Landesweiter Einsatz möglich Sichtschutzzäune gegen Gaffer – Pilotversuch auf A2 und A7

Von dpa

Schaulustige fotografieren in Bayern mit ihren Smartphones eine Unfallstelle, an der ein Autotransporter auf dem Dach liegt. Symbolfoto: dpaSchaulustige fotografieren in Bayern mit ihren Smartphones eine Unfallstelle, an der ein Autotransporter auf dem Dach liegt. Symbolfoto: dpa

Hannover. Zum Schutz vor Gaffern an Unfallstellen hat das niedersächsische Verkehrsministerium die A2 und der A7 mit mobilen Sichtschutzzäunen ausgestattet.

Die Autobahnmeisterei Hannover kann je nach Bedarf die Barrieren aufstellen, um Opfer und Retter abzuschirmen. "Beim Versuch, neugierige Blicke auf eine Unfallstelle zu erhaschen, bremsen Gaffer oft plötzlich ab und gefährden dadurch sich und andere", sagte Verkehrsminister Bernd Althusmann (CDU) am Freitag. Die Zäune verhinderten auch Staus und erleichterten die Arbeit für Rettungskräfte und Polizei.

Sichtbarrieren zunächst ein Test

Die Sichtbarrieren werden zunächst ein Jahr lang auf den Autobahnen erprobt, und zwar zwischen Bad Nenndorf und Hämelerwald sowie zwischen Schwarmstedt/Berkhof und südlich bis zum Autobahndreieck Hannover-Süd. Das Projekt von Innen- und Verkehrsministerium soll gründlich ausgewertet werden. In Nordrhein-Westfalen, Baden-Württemberg und Bayern hätten sich die Schutzzäune bereits bewährt. "Wenn sich die positiven Erwartungen auch bei uns erfüllen, ist ein landesweiter Einsatz geplant", sagte Althusmann.

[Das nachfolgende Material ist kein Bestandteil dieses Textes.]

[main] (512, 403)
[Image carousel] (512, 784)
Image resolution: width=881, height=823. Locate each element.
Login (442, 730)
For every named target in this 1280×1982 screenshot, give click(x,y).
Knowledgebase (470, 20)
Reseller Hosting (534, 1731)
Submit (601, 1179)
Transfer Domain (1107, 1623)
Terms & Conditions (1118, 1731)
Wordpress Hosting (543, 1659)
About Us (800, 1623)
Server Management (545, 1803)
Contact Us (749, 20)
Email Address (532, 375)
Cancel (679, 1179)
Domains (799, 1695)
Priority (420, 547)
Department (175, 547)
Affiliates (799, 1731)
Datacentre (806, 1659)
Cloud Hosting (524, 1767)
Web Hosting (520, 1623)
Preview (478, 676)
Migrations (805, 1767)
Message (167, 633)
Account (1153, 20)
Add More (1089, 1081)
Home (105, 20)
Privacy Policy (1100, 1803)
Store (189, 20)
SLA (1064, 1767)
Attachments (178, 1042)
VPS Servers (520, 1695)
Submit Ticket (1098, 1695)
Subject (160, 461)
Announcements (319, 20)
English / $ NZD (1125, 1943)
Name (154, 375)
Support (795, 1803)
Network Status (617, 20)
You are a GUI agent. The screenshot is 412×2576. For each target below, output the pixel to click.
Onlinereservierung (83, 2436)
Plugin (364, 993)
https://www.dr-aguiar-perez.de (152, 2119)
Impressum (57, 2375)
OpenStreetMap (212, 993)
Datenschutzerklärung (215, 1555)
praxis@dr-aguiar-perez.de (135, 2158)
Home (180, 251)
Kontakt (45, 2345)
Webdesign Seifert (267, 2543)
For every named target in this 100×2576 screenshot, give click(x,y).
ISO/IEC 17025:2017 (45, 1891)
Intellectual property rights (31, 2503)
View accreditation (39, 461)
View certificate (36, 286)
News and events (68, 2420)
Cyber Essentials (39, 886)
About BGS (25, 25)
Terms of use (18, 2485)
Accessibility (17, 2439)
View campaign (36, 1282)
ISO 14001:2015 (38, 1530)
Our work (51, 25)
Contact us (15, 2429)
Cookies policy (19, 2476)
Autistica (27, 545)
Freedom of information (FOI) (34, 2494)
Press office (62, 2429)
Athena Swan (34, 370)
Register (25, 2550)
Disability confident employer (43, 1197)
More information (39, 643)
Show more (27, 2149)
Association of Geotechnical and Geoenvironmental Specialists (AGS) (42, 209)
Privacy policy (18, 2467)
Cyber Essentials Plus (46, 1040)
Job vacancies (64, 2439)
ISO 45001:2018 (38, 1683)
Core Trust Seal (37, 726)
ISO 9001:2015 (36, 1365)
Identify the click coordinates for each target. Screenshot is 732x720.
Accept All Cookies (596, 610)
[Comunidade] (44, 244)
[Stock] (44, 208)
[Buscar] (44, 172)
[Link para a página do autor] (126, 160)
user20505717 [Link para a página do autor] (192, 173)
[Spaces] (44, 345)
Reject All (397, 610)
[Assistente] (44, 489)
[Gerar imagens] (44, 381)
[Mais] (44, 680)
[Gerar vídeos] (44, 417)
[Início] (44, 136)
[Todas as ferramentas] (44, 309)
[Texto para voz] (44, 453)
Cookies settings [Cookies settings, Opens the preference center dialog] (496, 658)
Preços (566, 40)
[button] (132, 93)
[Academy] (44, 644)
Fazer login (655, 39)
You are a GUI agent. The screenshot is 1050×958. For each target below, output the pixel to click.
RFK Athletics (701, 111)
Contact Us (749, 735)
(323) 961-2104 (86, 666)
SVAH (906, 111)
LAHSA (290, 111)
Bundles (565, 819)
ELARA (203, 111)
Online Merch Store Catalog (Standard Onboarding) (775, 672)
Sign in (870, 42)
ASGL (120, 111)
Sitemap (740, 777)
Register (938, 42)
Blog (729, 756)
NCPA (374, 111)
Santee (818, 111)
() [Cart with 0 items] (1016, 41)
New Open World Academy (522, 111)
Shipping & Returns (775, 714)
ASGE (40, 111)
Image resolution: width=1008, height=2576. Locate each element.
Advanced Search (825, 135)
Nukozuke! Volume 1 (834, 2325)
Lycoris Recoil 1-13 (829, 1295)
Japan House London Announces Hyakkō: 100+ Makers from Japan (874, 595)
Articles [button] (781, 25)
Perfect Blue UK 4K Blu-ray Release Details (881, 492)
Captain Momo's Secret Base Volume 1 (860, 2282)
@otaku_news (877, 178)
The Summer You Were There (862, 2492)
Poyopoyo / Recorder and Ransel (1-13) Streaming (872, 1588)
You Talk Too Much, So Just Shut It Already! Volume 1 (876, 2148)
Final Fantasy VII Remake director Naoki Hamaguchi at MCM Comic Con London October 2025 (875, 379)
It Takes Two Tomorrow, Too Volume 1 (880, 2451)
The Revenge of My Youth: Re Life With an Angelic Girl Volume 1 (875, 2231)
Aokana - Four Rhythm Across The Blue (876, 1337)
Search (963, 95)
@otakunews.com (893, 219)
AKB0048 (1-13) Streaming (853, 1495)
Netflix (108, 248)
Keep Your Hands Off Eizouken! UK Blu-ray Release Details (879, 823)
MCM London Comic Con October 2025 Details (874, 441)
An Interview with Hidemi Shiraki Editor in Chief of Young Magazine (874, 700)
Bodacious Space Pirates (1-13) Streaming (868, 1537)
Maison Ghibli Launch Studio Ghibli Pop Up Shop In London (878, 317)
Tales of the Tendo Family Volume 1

Immer wieder gibt es Fälle, bei denen Schaulustige Unfallopfer und Retter behindern. Bei einem tödlichen Unfall auf der Insel Usedom in Mecklenburg-Vorpommern hatten erst am Mittwoch Autofahrer einem Bestatter den Mittelfinger gezeigt. In Bayern hatte wenige Wochen zuvor ein Video für Schlagzeilen gesorgt, in dem ein wütender Polizist bei einem Unfall zu sehen ist und Gaffer fragt, ob sie nicht aussteigen und die Leiche sehen wollten.